Cosa metterete oggi a tavola, ammesso che abbiate soldi a sufficienza per riempire il frigo? Pesce surgelato in arrivo dal Pacifico, in un Paese come il nostro che è tutto costa e mare? Frutta e verdura dalla sponda settentrionale dell’Africa? Hamburger con scadenza di dieci minuti che arrivano da allevamenti costruiti sulle terre rubate ad altri poveracci di un’altra parte del mondo? E già che ci siete guardatevi pure i vestiti, le scarpe, la sedia sulla quale siete seduti, la tv e il monitor dove lasciate che si perda il vostro sguardo.
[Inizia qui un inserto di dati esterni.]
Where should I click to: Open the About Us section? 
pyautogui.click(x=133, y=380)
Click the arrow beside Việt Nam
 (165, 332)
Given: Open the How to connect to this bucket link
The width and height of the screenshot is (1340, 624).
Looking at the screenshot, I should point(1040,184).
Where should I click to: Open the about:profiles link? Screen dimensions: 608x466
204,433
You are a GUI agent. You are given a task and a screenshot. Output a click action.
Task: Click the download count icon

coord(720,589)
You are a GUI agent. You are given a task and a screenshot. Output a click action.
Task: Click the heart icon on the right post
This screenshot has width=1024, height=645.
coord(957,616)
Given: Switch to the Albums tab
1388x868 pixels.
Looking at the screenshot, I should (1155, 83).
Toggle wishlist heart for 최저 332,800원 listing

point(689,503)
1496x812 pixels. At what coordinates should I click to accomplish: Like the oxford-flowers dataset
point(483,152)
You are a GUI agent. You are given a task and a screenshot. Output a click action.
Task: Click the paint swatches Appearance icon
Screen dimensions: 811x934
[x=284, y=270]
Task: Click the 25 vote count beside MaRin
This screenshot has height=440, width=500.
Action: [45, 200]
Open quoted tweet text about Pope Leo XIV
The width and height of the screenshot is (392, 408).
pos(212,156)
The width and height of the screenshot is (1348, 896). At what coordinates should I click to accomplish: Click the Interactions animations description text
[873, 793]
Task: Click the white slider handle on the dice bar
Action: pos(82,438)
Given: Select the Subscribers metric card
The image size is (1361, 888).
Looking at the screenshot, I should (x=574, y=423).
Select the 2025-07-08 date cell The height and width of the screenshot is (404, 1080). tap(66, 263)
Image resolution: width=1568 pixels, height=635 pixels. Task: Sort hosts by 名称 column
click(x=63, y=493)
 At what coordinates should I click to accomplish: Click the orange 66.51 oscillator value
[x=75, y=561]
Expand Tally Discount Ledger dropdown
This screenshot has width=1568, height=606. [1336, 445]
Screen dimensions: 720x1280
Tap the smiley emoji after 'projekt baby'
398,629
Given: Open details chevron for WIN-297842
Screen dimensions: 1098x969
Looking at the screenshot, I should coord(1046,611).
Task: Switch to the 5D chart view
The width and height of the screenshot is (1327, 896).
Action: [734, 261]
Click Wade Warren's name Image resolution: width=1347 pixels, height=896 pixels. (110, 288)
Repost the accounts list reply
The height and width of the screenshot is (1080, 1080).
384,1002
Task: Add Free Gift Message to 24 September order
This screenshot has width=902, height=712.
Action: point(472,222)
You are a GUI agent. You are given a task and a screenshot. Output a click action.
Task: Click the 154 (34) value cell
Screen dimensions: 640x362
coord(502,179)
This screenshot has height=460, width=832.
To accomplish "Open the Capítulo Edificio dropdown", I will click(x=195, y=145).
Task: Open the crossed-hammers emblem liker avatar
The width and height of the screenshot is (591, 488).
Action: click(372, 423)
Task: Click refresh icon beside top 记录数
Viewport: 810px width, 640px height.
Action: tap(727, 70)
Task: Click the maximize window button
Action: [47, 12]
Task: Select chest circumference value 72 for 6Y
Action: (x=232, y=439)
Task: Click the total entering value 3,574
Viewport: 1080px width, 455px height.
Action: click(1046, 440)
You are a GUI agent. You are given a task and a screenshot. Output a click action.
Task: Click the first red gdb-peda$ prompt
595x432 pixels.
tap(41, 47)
Tutto proviene da ogni parte. Ovunque sia economicamente conveniente produrlo, pescarlo, allevarlo, coltivarlo, assemblarlo, brandizzarlo, rubarlo, esportarlo o importarlo. E poi quotarlo in borsa trasformandolo in capitale finanziario. Di cosa vi meravigliate, quindi, quando sotto la vostra finestra ci sono donne e uomini in carne e ossa che arrivano da ogni angolo di questo pianeta? Anche le donne e gli uomini sono una merce, non ve l’ha mai detto nessuno? E se il capitalismo va a casa loro a comprare un’ora del loro lavoro, mettiamo a un dollaro, cosa vi stupisce se fanno il movimento inverso provando a vendere qua quell’ora di lavoro fosse pure solo a due dollari?

È la stessa logica di quell’economia di mercato contro la quale noi avevamo provato a mettervi in guardia indicandovi la luna della globalizzazione. La stessa che spinge i giovani italiani, spagnoli, portoghesi, greci, in Francia, Inghilterra e Germania. La stessa che mette in competizione italiani e stranieri in Italia. Ma voi avete preferito guardare il dito dell’estintore. Un estintore vuoto a sette metri di distanza dal retro del minuscolo finestrino di un defender. E poi l’avete chiamata legittima difesa, anche se erano ore che un corteo autorizzato veniva caricato, gassato, bastonato, rincorso, umiliato.

Noi ci siamo difesi, quando nemmeno scappare è bastato più, provando indirettamente a difendere le ragioni di tutti. Voi quando inizierete a farlo pensando che la risposta non sia un insensato nazionalismo, ma la difesa collettiva del genere umano contro un’esigua minoranza di carnefici transnazionali?